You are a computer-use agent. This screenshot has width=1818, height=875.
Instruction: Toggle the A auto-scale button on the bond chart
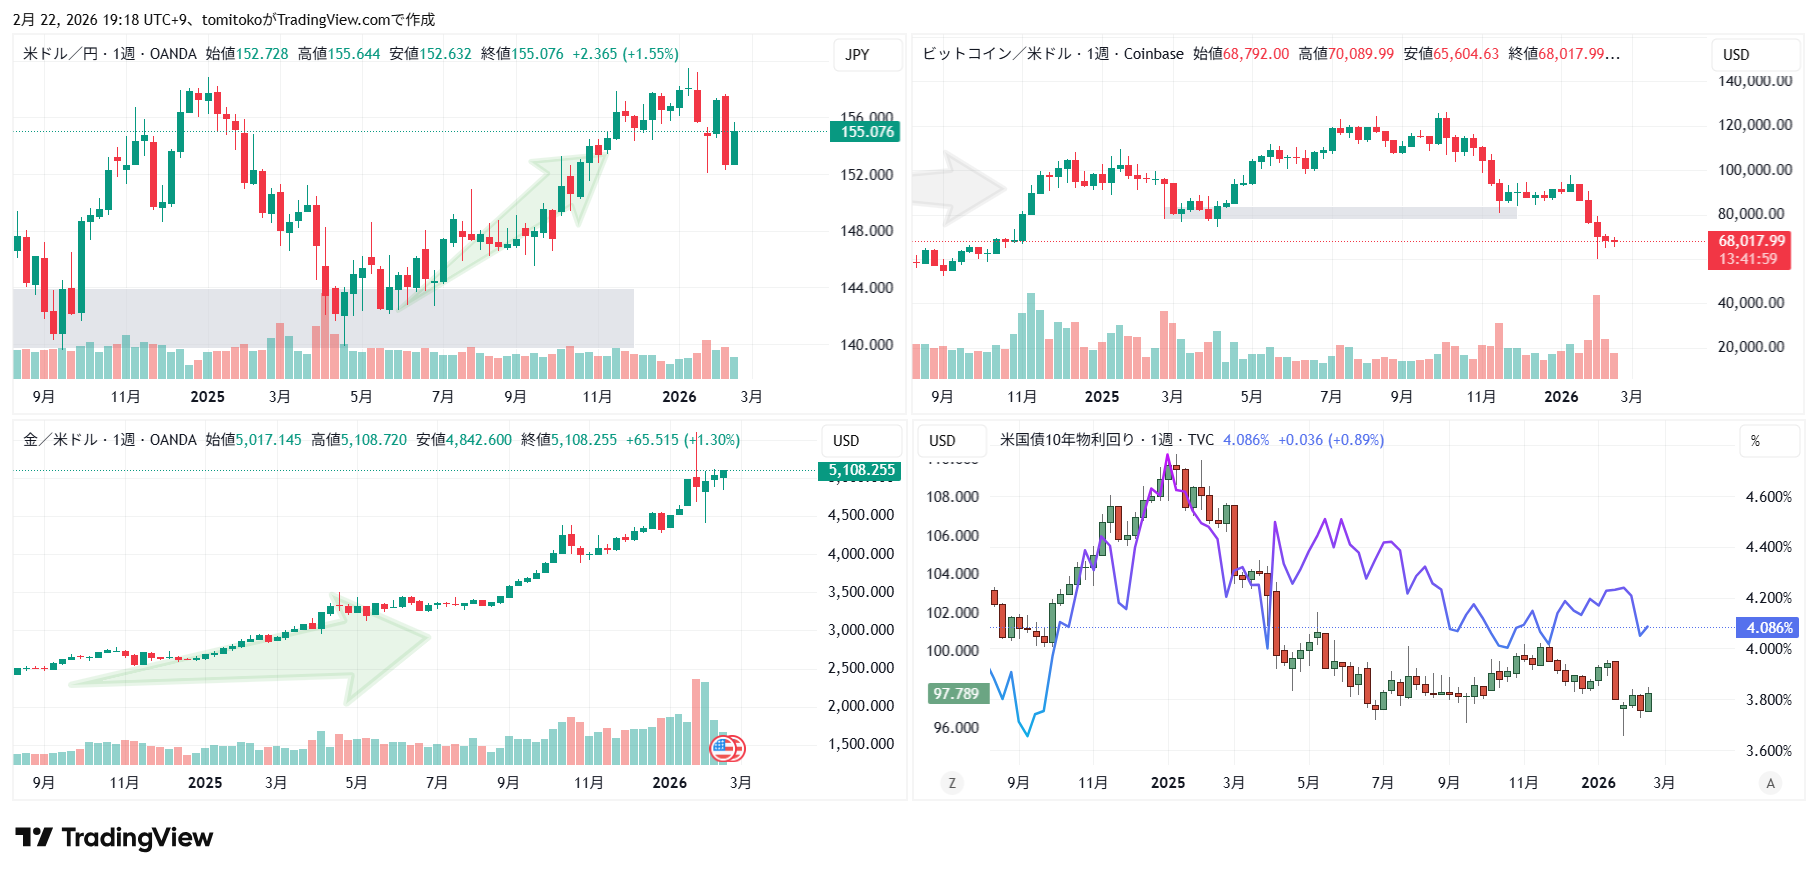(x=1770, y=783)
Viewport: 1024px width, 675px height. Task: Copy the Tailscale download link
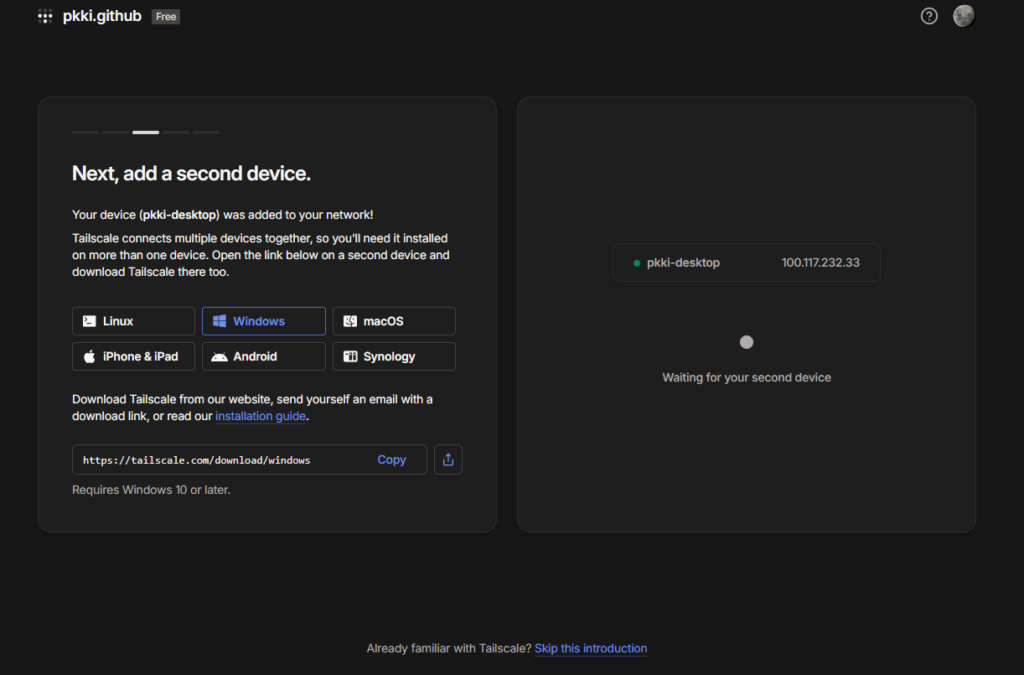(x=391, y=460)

- **Problem details**: Leave out the pictures and copy the rest of the material above exactly.

- **Response to this task**:
You are a computer-use agent. This screenshot has width=1818, height=875.
Instruction: Toggle the A auto-scale button on the bond chart
(x=1770, y=783)
Viewport: 1024px width, 675px height. Task: Copy the Tailscale download link
(x=391, y=460)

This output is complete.